No, the NRA exists because thousands and thousands of Americans make thousands and thousands of donations every year, and those Americans have no desire to shove an agenda down the throats of other Americans.

Instead, NRA supporters want to make certain that the anti-gun left doesn’t run roughshod over the Constitution on its way to shove its agenda down the throats of Americans.

The NRA isn’t abusing the American people. The NRA is the American people.

The truly sad part about Hogg’s vendetta against guns is that he could be doing a great deal of good with all of the energy he’s putting into something that is not good.

In an age of instant fame via YouTube, woke celebrities, and grand narratives spun by the left, young people can easily be sucked into the vacuous world of leftist activism — a world that does nothing at all to help individuals.

What we need are fewer young people trying to change the world and more young people who, as Canadian psychologist and speaker Jordan Peterson urges, set their own house in order — young people who realize they need to make a difference in their own lives and those around them before they even consider something on a larger scale.

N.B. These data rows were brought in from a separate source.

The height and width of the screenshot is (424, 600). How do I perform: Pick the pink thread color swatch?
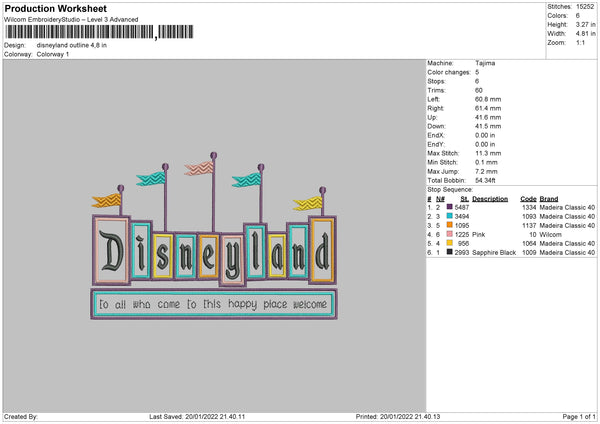coord(452,234)
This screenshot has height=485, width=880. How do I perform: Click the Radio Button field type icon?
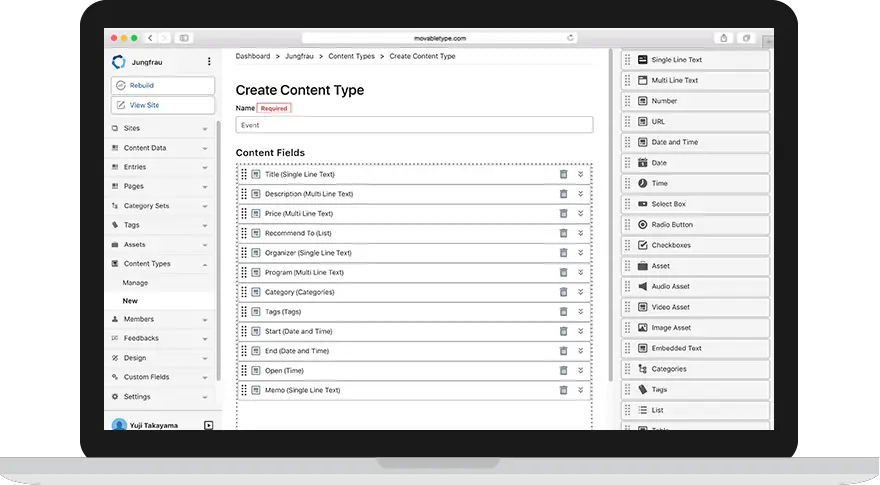click(x=642, y=225)
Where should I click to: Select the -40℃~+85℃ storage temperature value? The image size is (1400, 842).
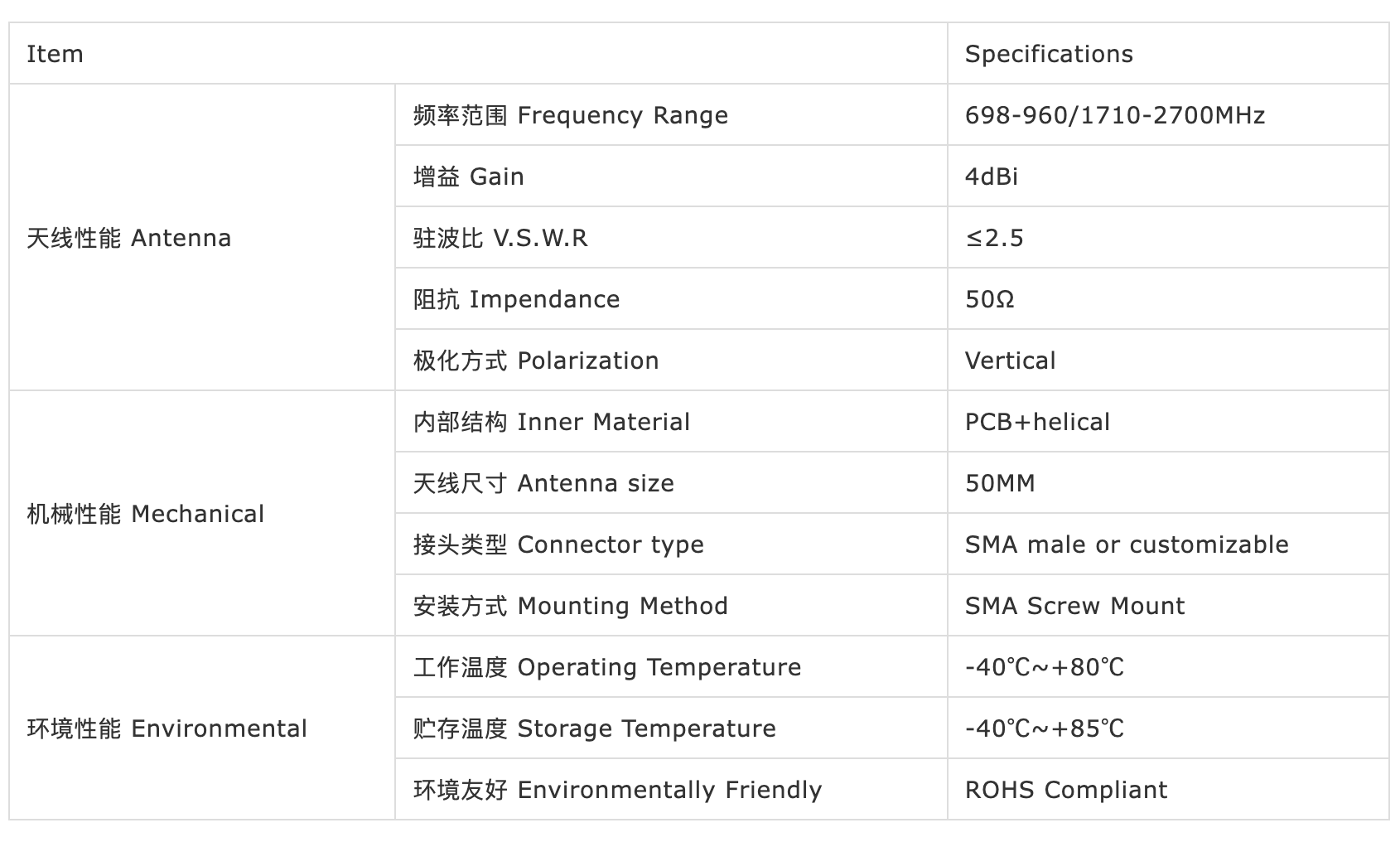click(x=1045, y=728)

If more young people did that (and more Americans in general), the problems of poverty, depression, anxiety, loneliness, neglect, abuse and violence would almost certainly recede significantly.

David Hogg would certainly say he wants to see that happen, but there’s a difference between saying something and doing the actual work to make it happen. Hogg says a lot of things, but instead of empty words, it’s time he began acting.

CORRECTION, Aug. 27, 2019: As originally published this article referred to the 2017 Charlottesville rally as having occurred in North Carolina. The rally occurred in Charlottesville, Virginia, and we have corrected the article accordingly.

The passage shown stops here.